Character witnesses mattered. Former girlfriends vouched for the defendant’s past behavior, especially toward women. The fact that he was a helicopter pilot fighting forest fires at age 23 bolstered his character. The rape he was accused of was out of character for him. The victim had few character witnesses, no former boyfriends who vouched for her behavior, and that bothered a lot of the jurors.

Due to the drunken nature of the sexual encounter, many of the jurors concluded there was ample culpability for both victim and defendant. Although both seemed culpable, only one was on trial and faced prison. The victim had the vast resources of the state behind her, but the defendant, probably helped by his parents, had to pay dearly to stay out of prison. It seemed unfair.

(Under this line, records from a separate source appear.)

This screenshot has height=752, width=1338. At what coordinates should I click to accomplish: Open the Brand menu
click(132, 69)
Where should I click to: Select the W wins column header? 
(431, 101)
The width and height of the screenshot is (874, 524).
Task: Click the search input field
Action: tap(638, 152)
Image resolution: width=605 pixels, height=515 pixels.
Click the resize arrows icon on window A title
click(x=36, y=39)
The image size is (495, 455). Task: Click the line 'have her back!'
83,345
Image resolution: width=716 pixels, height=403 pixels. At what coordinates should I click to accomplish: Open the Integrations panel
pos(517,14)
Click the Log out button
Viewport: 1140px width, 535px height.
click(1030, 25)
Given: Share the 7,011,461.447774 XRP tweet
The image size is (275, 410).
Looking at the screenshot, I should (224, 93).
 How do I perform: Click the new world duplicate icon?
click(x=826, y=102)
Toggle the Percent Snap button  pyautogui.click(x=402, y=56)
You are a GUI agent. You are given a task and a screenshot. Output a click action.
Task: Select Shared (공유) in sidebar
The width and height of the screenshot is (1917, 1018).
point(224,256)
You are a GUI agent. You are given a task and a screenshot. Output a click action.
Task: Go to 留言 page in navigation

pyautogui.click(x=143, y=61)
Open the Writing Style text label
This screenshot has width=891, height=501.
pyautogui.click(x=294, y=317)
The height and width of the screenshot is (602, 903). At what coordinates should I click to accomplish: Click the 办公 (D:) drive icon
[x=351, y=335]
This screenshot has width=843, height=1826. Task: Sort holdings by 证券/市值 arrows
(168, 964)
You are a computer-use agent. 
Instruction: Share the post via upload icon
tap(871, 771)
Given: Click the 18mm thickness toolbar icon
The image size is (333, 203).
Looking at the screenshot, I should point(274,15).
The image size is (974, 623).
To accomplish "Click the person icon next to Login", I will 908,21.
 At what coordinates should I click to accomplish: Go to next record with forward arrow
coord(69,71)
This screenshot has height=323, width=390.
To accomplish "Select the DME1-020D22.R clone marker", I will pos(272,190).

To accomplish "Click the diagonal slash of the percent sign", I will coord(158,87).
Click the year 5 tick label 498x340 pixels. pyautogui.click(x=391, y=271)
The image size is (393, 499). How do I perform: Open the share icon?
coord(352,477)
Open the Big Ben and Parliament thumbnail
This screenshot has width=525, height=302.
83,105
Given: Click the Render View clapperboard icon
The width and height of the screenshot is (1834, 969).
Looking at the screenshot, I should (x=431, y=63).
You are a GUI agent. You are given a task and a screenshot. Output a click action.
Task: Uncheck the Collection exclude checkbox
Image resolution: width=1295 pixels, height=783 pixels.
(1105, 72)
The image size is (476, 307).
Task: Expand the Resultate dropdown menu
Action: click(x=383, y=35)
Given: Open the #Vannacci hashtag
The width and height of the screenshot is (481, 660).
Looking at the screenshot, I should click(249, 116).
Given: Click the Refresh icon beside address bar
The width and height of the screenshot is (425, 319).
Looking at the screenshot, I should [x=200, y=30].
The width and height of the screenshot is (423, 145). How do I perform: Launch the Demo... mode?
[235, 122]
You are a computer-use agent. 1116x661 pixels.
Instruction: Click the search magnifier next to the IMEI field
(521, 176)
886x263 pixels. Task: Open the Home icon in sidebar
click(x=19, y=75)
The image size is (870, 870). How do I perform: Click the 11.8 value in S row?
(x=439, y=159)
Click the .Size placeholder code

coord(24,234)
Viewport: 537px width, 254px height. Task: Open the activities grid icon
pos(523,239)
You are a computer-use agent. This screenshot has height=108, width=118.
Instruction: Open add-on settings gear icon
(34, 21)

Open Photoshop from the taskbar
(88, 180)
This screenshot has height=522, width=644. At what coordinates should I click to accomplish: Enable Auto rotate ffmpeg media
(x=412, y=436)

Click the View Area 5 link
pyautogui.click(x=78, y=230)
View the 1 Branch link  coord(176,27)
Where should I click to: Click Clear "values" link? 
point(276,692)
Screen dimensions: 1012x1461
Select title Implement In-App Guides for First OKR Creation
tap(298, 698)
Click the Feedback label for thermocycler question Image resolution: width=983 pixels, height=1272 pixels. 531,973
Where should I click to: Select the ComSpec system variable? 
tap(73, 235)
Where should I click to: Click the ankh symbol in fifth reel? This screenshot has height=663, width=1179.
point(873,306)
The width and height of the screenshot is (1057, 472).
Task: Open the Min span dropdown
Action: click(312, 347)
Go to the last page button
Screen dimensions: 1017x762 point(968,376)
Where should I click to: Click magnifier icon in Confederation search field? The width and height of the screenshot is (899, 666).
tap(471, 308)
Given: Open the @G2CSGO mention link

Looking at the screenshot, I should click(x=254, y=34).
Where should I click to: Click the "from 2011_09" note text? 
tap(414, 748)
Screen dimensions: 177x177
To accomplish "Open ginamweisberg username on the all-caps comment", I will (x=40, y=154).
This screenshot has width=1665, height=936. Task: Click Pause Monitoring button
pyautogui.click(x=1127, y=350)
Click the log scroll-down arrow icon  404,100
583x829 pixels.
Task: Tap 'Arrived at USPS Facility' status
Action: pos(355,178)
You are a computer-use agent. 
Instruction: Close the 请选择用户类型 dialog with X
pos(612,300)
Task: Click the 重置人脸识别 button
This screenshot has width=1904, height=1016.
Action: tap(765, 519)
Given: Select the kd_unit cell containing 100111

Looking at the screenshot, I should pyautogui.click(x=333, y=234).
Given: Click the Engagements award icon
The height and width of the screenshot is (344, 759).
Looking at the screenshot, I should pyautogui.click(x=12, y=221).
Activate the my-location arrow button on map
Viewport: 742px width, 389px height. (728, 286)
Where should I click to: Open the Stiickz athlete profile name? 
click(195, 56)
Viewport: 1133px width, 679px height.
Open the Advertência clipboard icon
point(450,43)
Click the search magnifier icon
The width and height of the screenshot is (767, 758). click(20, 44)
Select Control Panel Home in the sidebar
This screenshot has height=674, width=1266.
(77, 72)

Although our jury voted 12-0 to acquit the defendant on both Rape 1 counts, the two youngest women on the jury voted to find him guilty on the Rape 2 charge. As the youngest, a 20-year-old, bluntly put it: “I want justice.” I responded to her appeal for justice with: “Lots of people today want to punish men for their bad behavior towards women. Let’s make sure we don’t make this 23-year-old kid a sacrificial lamb to atone for the behavior of the Harvey Weinsteins and Bill Cosbys of the world.”

There is a dangerous sentiment in today’s society to punish all men for the way some have behaved in the past. An accusation is often enough to ruin a career. Once we rendered our verdict, the prosecutor asked for a poll of the jurors to see who voted which way. I’m sure she put it in her memory bank that the two youngest women on our jury, not the older men and women like me, made better jurors for her side.

It was a “not guilty” verdict this time, but I fear the “evolving” nature of these cases, the learning curve of the prosecutor, and current public sentiment to make men pay the price for their “misbehavior” does not bode well for future defendants, whether they are guilty or not.